CVE-2025-69755
Published: 04 June 2026
Summary
CVE-2025-69755 is a high-severity OS Command Injection (CWE-78) vulnerability in Neterbit NW-431F Router (inferred from references). Its CVSS base score is 8.2 (High).
Operationally, exploitation aligns with the MITRE ATT&CK technique Exploit Public-Facing Application (T1190); ranked at the 36.9th percentile by exploit likelihood (below the median); it is not currently listed in the CISA KEV catalog.
OWASP Top 10 for Web (2025)
EU & UK References
No EU or UK CSIRT advisories indexed for this CVE.
Vulnerability details
An issue in Neterbit NW-431F Router vNW-431F-20241014-IR03 allows a remote attacker to obtain sensitive information and execute arbitrary code via a crafted command to the at_command.asp interface
- CWE(s)
Related Threats
MITRE ATT&CK Enterprise TechniquesAI
Why these techniques?
Remote command injection RCE on public router web interface (CWE-78) directly enables T1190 exploitation and T1059.008 network device command execution.
Affected Assets
Mitigating Controls
Likely Mitigating Controls AI
Per-CVE control mapping for this CVE has not run yet; the list below is derived from the weakness types (CWEs) cited in the NVD entry.
Automated marking applies security attributes to system outputs, making it harder for attackers to exploit unmarked sensitive information leading to unauthorized exposure.
Proper attribute retention and permitted-value enforcement limits unauthorized actors from accessing sensitive information lacking correct labels.
Prevents unauthorized exposure of sensitive information by prohibiting untrusted external systems from processing or storing it.
By enforcing authorization matching prior to sharing, the control reduces the risk of exposing sensitive information to unauthorized actors.

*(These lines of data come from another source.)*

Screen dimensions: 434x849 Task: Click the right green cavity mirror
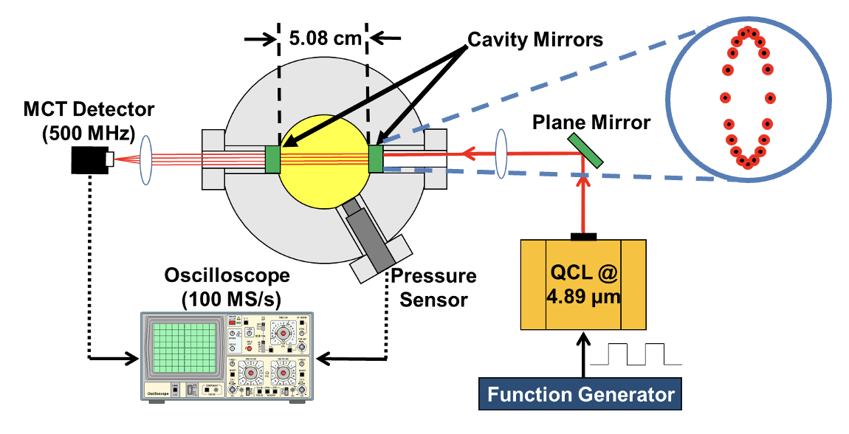375,159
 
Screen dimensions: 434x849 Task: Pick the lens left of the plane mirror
503,153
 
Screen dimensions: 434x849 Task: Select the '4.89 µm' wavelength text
582,300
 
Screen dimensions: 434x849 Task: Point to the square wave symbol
645,354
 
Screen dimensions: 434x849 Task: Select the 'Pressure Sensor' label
433,288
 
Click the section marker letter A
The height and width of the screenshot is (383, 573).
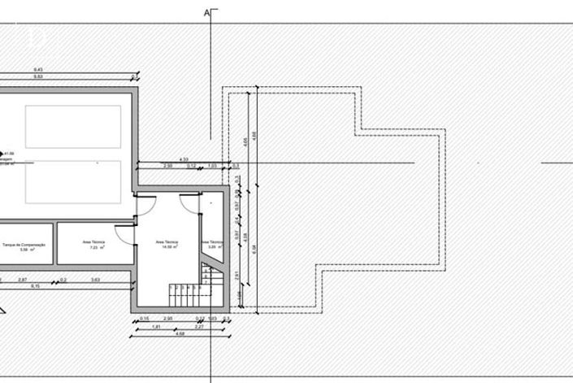click(x=207, y=12)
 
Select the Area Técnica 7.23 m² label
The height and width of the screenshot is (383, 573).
click(x=93, y=245)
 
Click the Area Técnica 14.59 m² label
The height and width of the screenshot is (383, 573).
click(x=167, y=245)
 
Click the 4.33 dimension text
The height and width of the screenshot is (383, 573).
click(x=184, y=159)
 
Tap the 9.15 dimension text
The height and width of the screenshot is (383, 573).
click(x=36, y=286)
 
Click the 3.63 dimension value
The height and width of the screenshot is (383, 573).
click(x=95, y=280)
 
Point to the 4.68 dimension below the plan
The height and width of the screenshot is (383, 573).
click(x=180, y=333)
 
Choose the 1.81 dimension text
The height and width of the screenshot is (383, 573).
click(x=156, y=326)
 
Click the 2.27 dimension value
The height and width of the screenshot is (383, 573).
click(x=199, y=326)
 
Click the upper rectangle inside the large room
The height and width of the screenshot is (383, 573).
click(x=72, y=126)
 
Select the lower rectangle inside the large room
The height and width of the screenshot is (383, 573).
click(x=72, y=182)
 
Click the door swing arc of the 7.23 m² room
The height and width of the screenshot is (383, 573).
click(x=123, y=236)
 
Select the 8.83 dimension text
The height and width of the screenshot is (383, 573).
click(x=37, y=76)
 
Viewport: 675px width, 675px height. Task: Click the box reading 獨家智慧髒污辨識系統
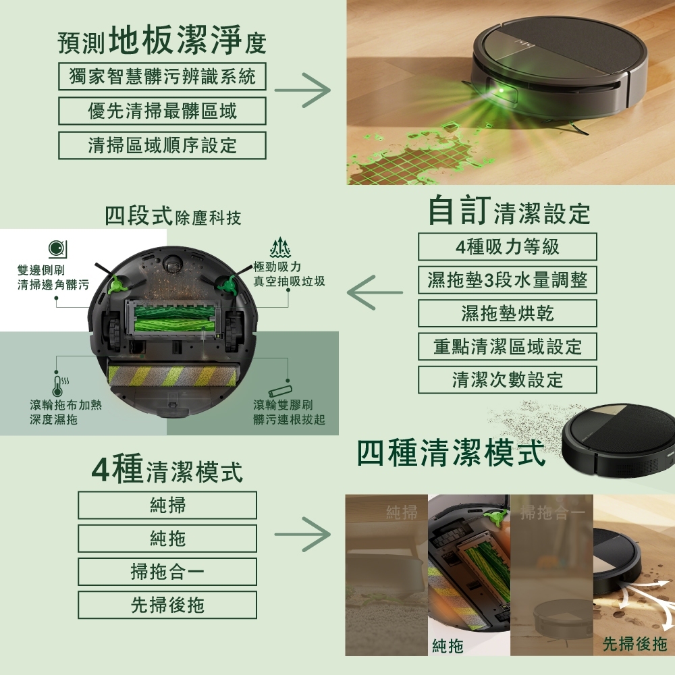(x=162, y=76)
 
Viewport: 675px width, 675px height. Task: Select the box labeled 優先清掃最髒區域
(x=162, y=111)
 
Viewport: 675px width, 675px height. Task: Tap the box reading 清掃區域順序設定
(x=162, y=145)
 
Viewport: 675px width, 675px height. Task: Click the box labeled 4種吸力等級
(x=508, y=246)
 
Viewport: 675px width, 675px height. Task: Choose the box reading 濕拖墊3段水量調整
(x=508, y=280)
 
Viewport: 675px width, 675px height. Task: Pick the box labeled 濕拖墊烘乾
(x=508, y=313)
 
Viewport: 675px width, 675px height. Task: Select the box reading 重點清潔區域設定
(x=508, y=346)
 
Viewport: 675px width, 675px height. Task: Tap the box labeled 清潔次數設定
(x=508, y=379)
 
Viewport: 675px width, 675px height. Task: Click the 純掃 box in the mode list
(x=167, y=505)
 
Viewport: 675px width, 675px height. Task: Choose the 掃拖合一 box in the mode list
(x=167, y=572)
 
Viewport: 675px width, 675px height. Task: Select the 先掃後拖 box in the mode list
(x=167, y=605)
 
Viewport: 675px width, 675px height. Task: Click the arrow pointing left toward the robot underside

Review and removal of nonpublic information from publicly accessible systems directly prevents exposure of sensitive data to unauthorized actors.
Data mining protection mechanisms detect and block unauthorized bulk extraction of sensitive data, directly mitigating exposure to unauthorized actors.
Literacy training teaches users to recognize and avoid actions that result in unauthorized exposure of sensitive information.
Retaining and monitoring training records confirms personnel have completed privacy and security awareness training on handling sensitive data, reducing the chance of unauthorized exposure due to lack of knowledge.